The inference_input_type and inference_output_type is to use int8 input and output actually.
@thaink I've already set those values. Are you suggesting I train on quantised data?
Can you share or describe what your output model looks like?
@thaink Its a yamnet, I followed this medium post https://medium.com/@antonyharfield/converting-the-yamnet-audio-detection-model-for-tensorflow-lite-inference-43d049bd357c
@thaink I've converted the model with full int 8 but the output of the model is complete rubbish. So I did QAT, of which I have converted to full int 8 but the output is complete rubbish.
@thaink This is how I QAT.
import tensorflow_model_optimization as tfmot
LastValueQuantizer = tfmot.quantization.keras.quantizers.LastValueQuantizer
MovingAverageQuantizer = tfmot.quantization.keras.quantizers.MovingAverageQuantizer
class DefaultDenseQuantizeConfig(tfmot.quantization.keras.QuantizeConfig):
# List all of your weights
weights = {
"kernel": LastValueQuantizer(num_bits=8, symmetric=True, narrow_range=False, per_axis=False)
}
# List of all your activations
activations = {
"activation": MovingAverageQuantizer(num_bits=8, symmetric=False, narrow_range=False, per_axis=False)
}
# Configure how to quantize weights.
def get_weights_and_quantizers(self, layer):
output = []
for attribute, quantizer in self.weights.items():
if hasattr(layer, attribute):
output.append((getattr(layer, attribute), quantizer))
return output
# Configure how to quantize activations.
def get_activations_and_quantizers(self, layer):
output = []
for attribute, quantizer in self.activations.items():
if hasattr(layer, attribute):
output.append((getattr(layer, attribute), quantizer))
return output
def set_quantize_weights(self, layer, quantize_weights):
# Add this line for each item returned in `get_weights_and_quantizers`
# , in the same order
count = 0
for attribute in self.weights.keys():
if hasattr(layer, attribute):
setattr(layer, attribute, quantize_weights[count])
count += 1
def set_quantize_activations(self, layer, quantize_activations):
# Add this line for each item returned in `get_activations_and_quantizers`
# , in the same order.
count = 0
for attribute in self.activations.keys():
if hasattr(layer, attribute):
setattr(layer, attribute, quantize_activations[count])
count += 1
# Configure how to quantize outputs (may be equivalent to activations).
def get_output_quantizers(self, layer):
return []
def get_config(self):
return {}
from quant import DefaultDenseQuantizeConfig
from tensorflow_model_optimization.python.core.quantization.keras.quantize import quantize_scope, quantize_apply
import tensorflow_model_optimization as tfmot
with quantize_scope({
"DefaultDenseQuantizeConfig": DefaultDenseQuantizeConfig,
"CustomLayer": CustomLayer
}):
def apply_quantization_to_layer(layer):
return tfmot.quantization.keras.quantize_annotate_layer(layer, DefaultDenseQuantizeConfig())

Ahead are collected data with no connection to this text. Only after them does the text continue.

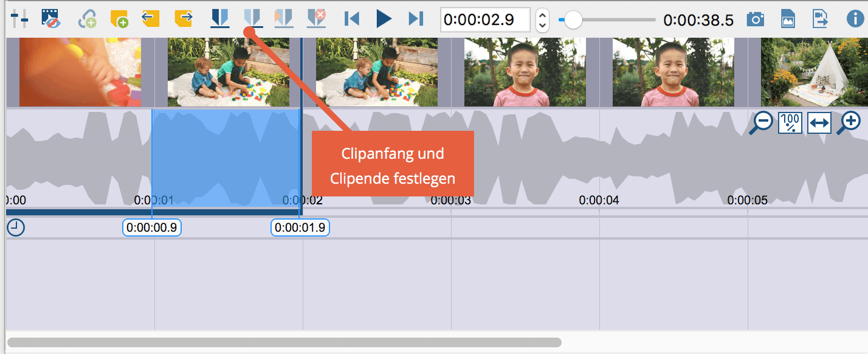Skip to the end of the video
This screenshot has width=868, height=354.
pos(416,19)
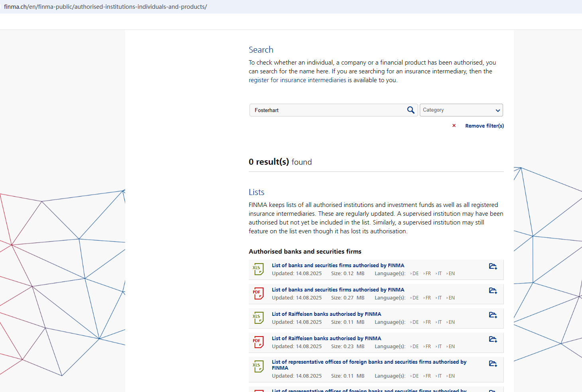Image resolution: width=582 pixels, height=392 pixels.
Task: Click XLS icon for banks and securities firms list
Action: [258, 270]
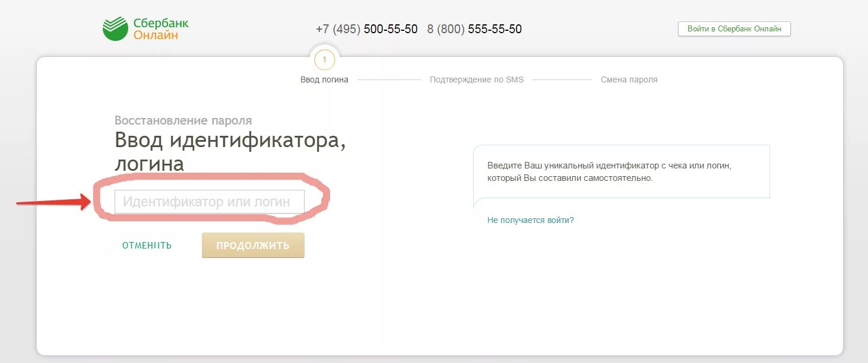Open Войти в Сбербанк Онлайн
Image resolution: width=868 pixels, height=363 pixels.
pos(734,28)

annotated_model = tf.keras.models.clone_model(
tflite_model,
clone_function=apply_quantization_to_layer,
)
qat_model = tfmot.quantization.keras.quantize_apply(annotated_model)
qat_model.compile(
optimizer=tf.keras.optimizers.Adam(learning_rate=0.0001),
loss="categorical_crossentropy",
metrics=['accuracy']
)
qat_model.summary()
Please I need all help and advice
Hi, @MATTYGILO, I am experiencing the same problem. The full int8 QAT-derived Tensorflow-lite model (using reference data to set input and output to Int8) doesn't seem to work. I am losing a lot of accuracy after the model conversion. I was wondering if you found a solution for this Full int8 QAT model conversion. Thank you!

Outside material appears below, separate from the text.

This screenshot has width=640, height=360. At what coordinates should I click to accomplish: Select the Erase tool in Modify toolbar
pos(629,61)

Thank you very much for your help. I am facing the same issue with mobilenetV3 (both with PTQ and QAT), any ideas on why this might be the case? Thank you. @thaink
Hi, I am facing the same issue as well for QAT with MobileNetV3 (accuracy for QAT TFLite model is much lower than the corresponding QAT Keras Model). Is there any fix for this yet?